As inside coordinator of IDFOC-Watch and as a founding member, I will promote and encourage the following:

  1. Encourage all comrades and members to educate and study the mailroom policy so that it is activated and used properly.
  2. That any challenge to this policy be denounced for being overtly repressive. That confiscated letters written on no-line paper be copied and the copy sent to the prisoner. The original letter can be discarded.
  3. That all cards be inspected by whoever is qualified to determine if they contain synthetic drugs or not.
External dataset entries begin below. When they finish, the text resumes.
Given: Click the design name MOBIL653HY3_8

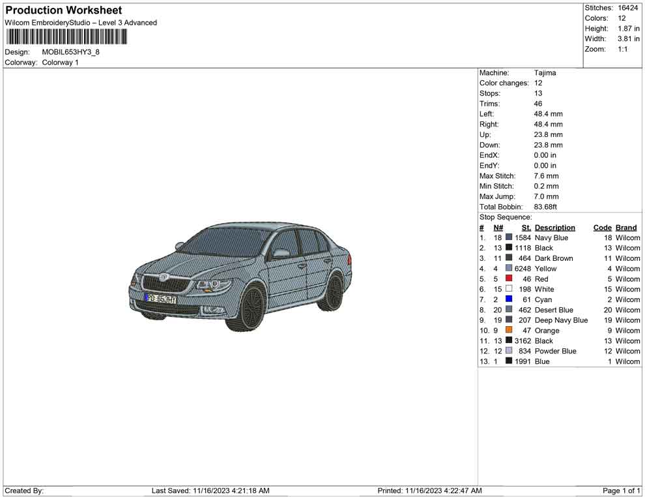Looking at the screenshot, I should pyautogui.click(x=70, y=52).
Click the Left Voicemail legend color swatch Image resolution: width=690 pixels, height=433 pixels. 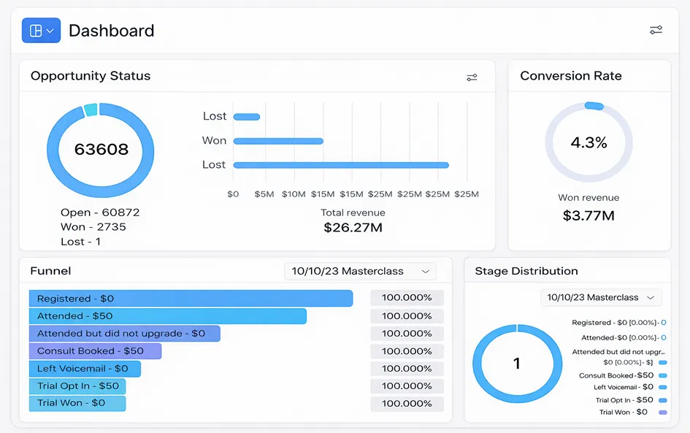coord(662,387)
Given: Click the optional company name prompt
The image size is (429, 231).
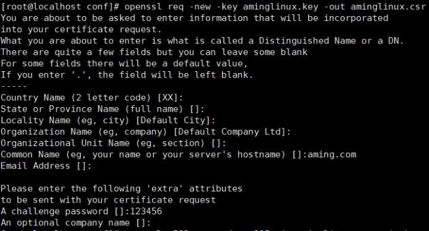Looking at the screenshot, I should click(76, 223).
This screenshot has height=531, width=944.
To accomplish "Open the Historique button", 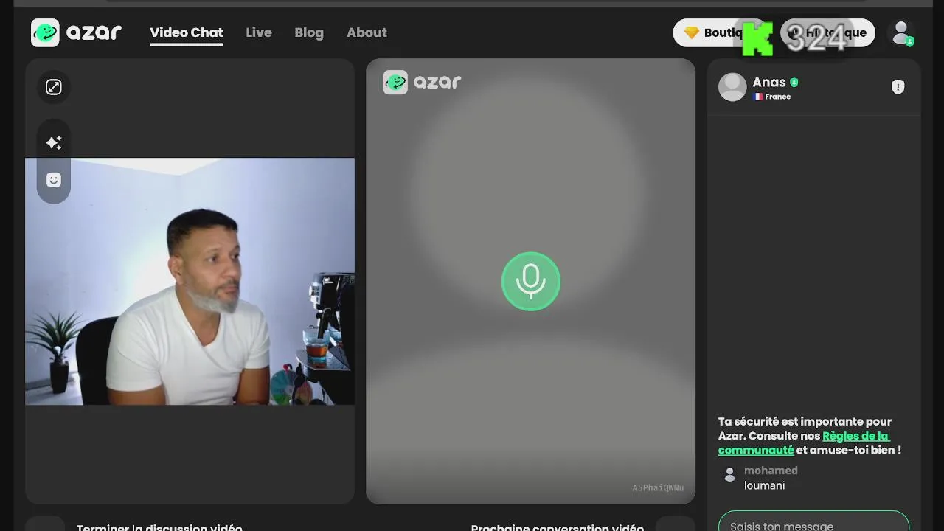I will pyautogui.click(x=828, y=32).
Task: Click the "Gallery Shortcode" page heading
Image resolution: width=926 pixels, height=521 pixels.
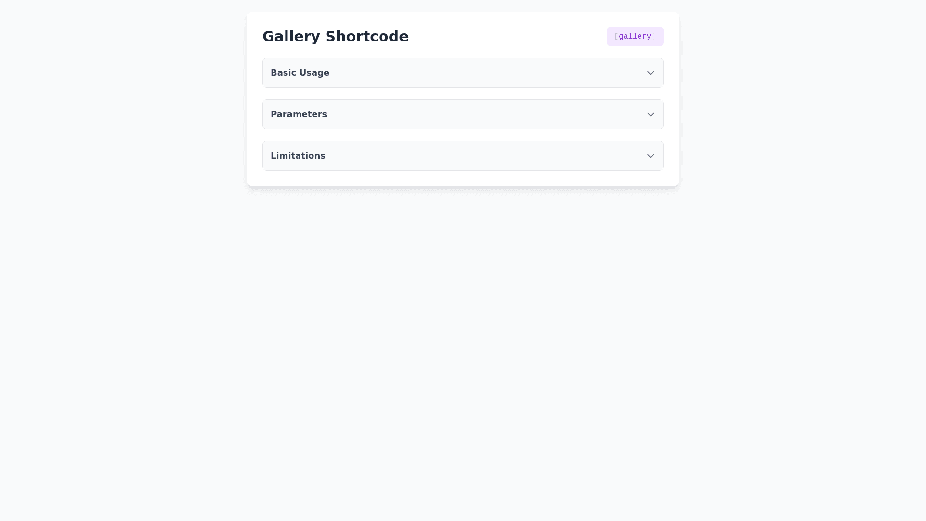Action: 335,37
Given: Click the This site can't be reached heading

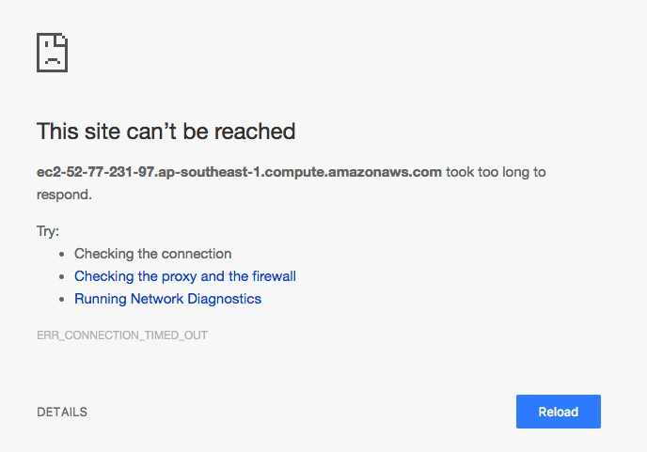Looking at the screenshot, I should tap(166, 132).
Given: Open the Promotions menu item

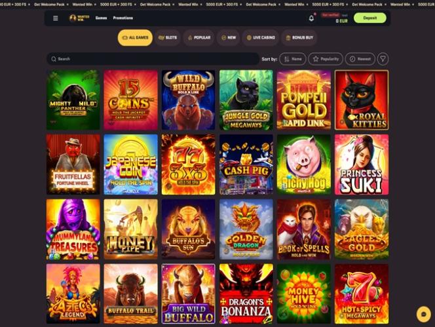Looking at the screenshot, I should (123, 18).
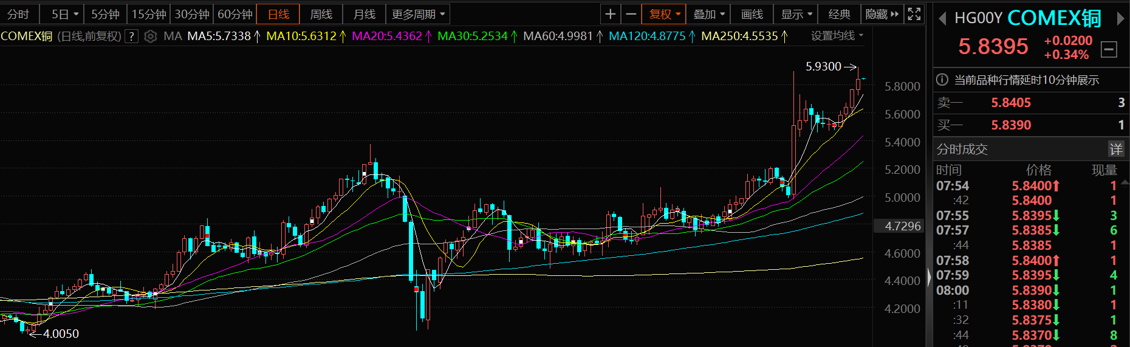Click the zoom in plus icon
The width and height of the screenshot is (1130, 347).
[x=611, y=14]
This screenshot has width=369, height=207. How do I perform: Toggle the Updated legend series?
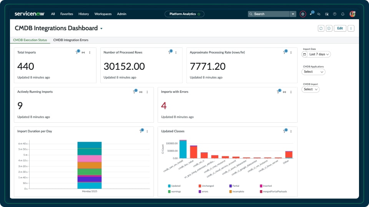pyautogui.click(x=170, y=186)
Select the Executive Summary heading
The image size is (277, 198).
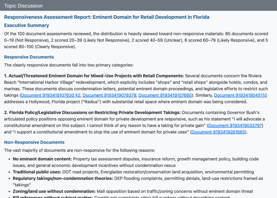pyautogui.click(x=27, y=25)
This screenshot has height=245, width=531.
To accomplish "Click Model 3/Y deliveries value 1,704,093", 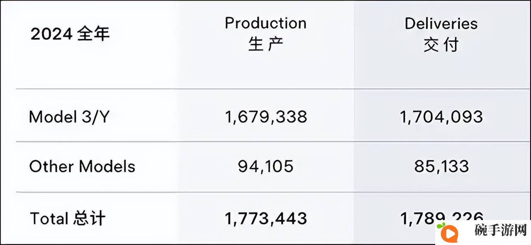I will click(x=441, y=117).
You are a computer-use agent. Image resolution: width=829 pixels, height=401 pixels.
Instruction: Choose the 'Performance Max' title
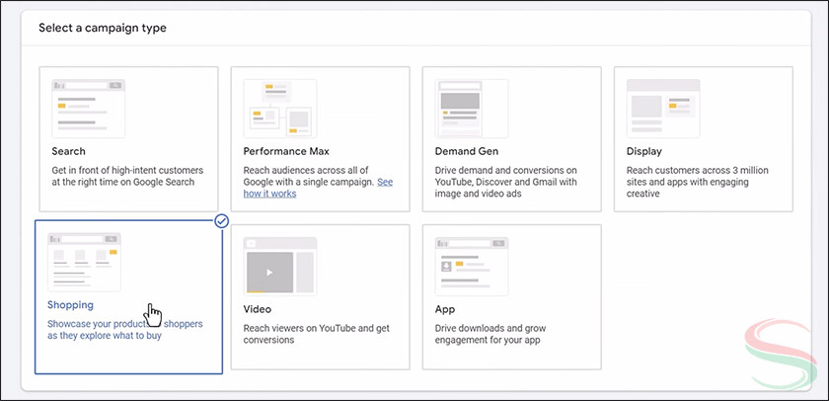tap(286, 152)
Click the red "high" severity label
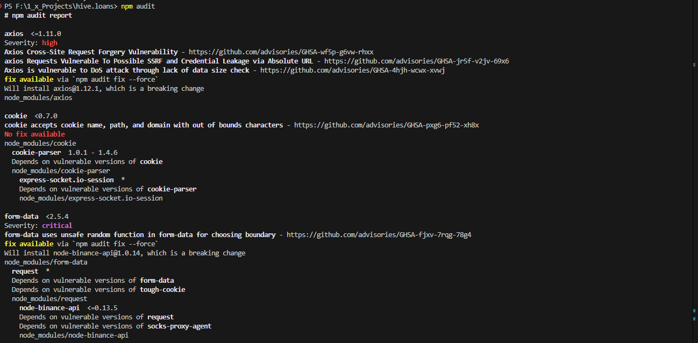 [x=49, y=43]
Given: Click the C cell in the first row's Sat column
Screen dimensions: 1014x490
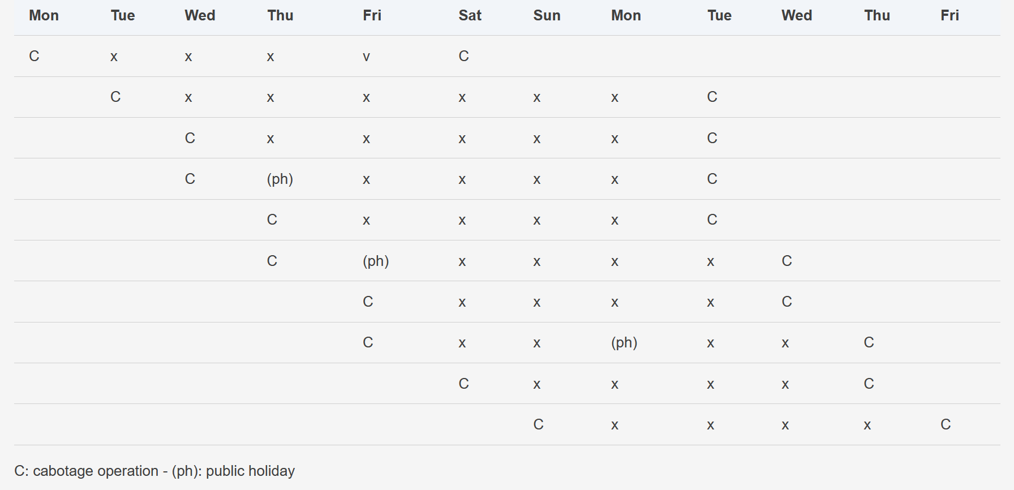Looking at the screenshot, I should pyautogui.click(x=463, y=56).
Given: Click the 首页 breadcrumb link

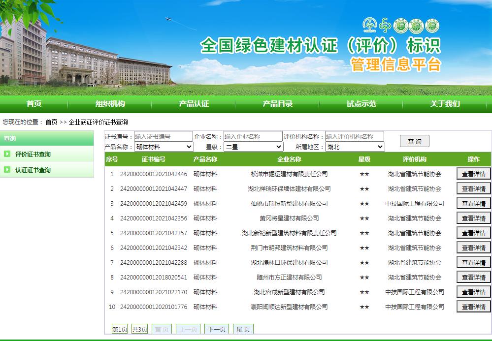Looking at the screenshot, I should 51,122.
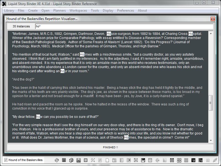Click the floppy disk save icon

(78, 160)
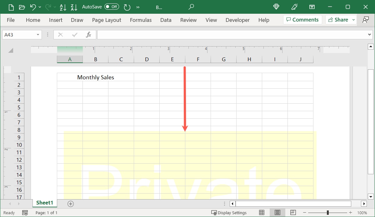Add a new sheet with the plus button
375x217 pixels.
pos(70,204)
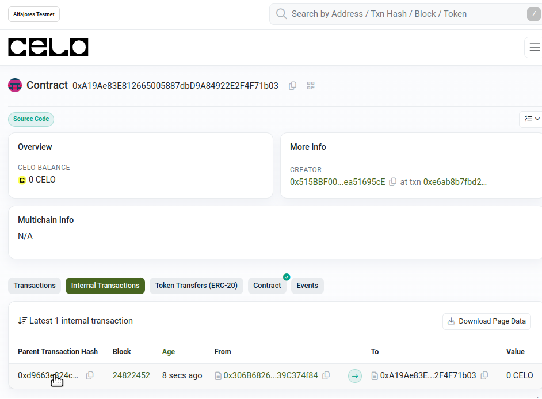Copy the parent transaction hash
The image size is (542, 399).
[90, 375]
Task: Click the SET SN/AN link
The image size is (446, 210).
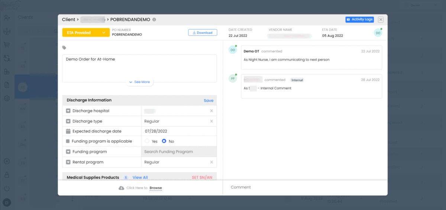Action: coord(202,178)
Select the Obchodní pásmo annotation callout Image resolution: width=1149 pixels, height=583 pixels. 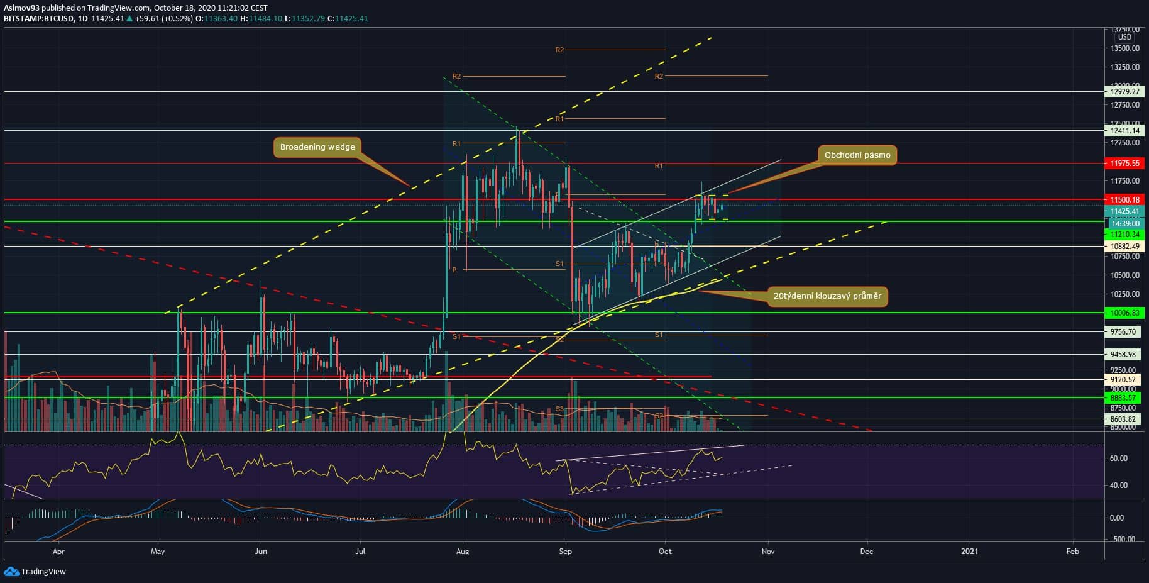pyautogui.click(x=857, y=155)
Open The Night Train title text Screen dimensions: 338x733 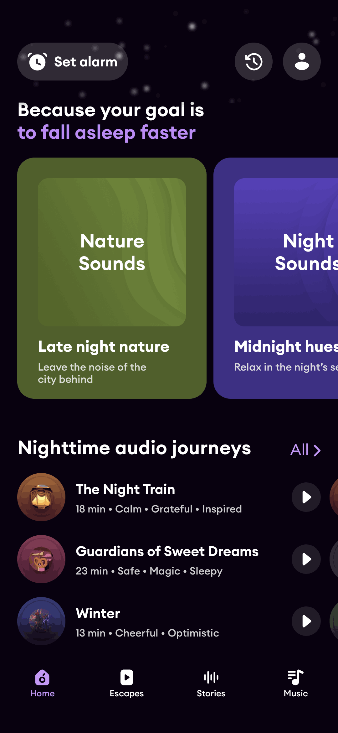125,489
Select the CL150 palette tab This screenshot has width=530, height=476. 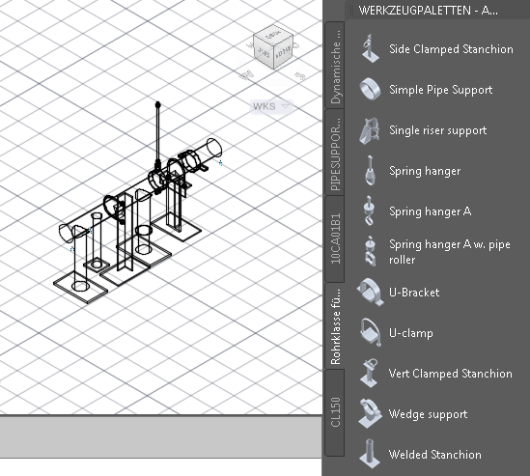(x=335, y=412)
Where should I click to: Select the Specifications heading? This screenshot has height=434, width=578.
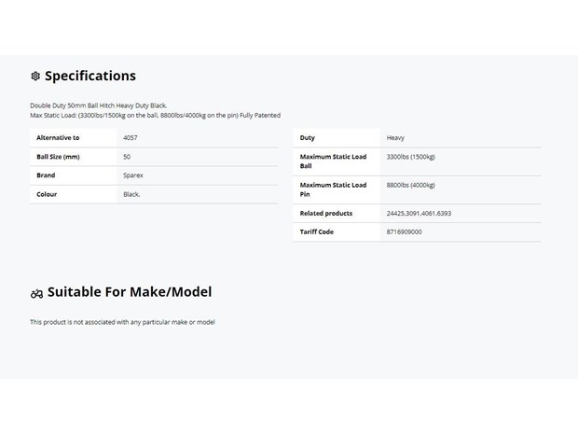point(90,76)
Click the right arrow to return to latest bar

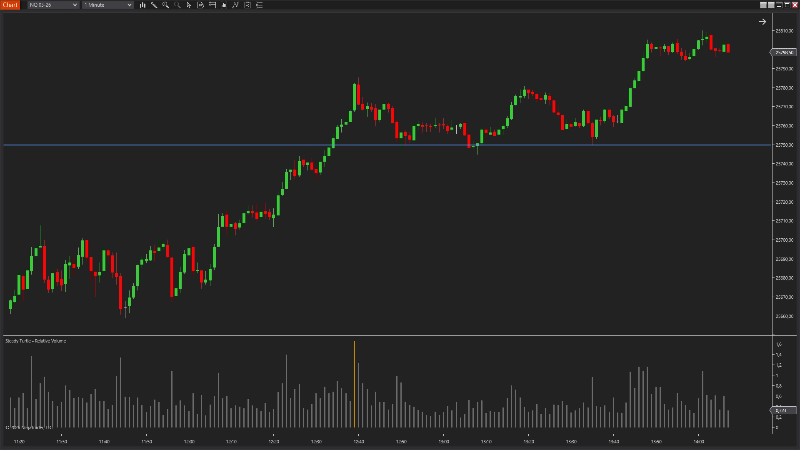point(762,22)
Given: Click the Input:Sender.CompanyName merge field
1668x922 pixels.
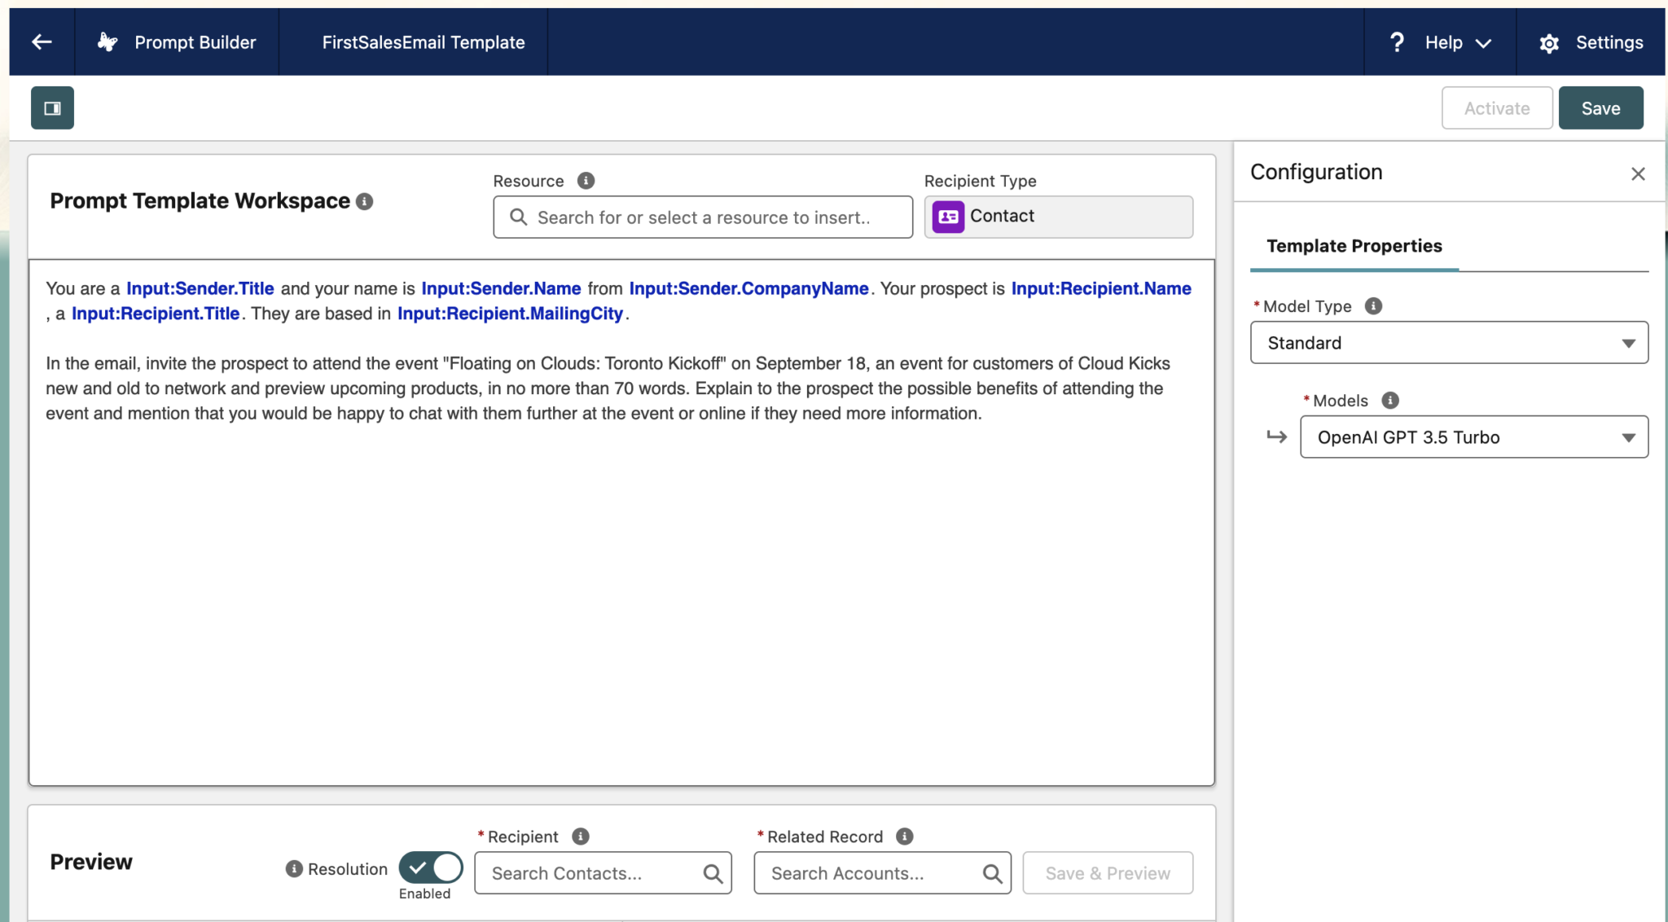Looking at the screenshot, I should pyautogui.click(x=747, y=288).
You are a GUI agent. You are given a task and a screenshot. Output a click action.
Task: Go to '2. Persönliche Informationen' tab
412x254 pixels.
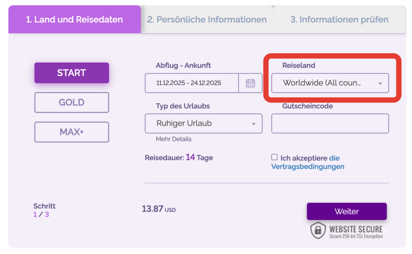tap(207, 19)
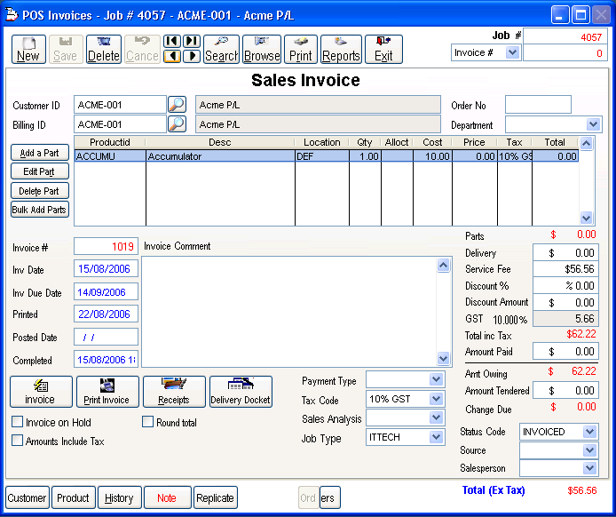Image resolution: width=616 pixels, height=517 pixels.
Task: Click the Delete toolbar icon
Action: tap(104, 49)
If no drugs are detected, the card should be given to the prisoner to whom it belongs.
  4. That we be allowed to receive printed matter copies of our own personal writings, i.e., our essays, short stories, poetry, complaints, etc. as long as it is ours.

When we struggle collectively to achieve an objective, we will succeed. We must not relent. Together as an organization we can expose the injustice of repressive policies that are meant to be used as weapons against active prisoners fighting to have our rights respected. Let this be my contribution to bridge the gap between the inside and outside.

All power to the people! Repression breeds resistance!

Your brother in struggle,

Bro. Khalfani Malik Khaldun
(Leonard McQuay)
874304
Wabash Valley Correctional Facility
PO Box 1111 Cell G-405
Carlisle, IN 47838

Khalfanikhaldun.wordpress.com

Suggested books to read: 1) The Struggle Within, by Dan Berger, 2) 23/7: Pelican Bay Prison and the Rise of Long-Term Solitary Confinement.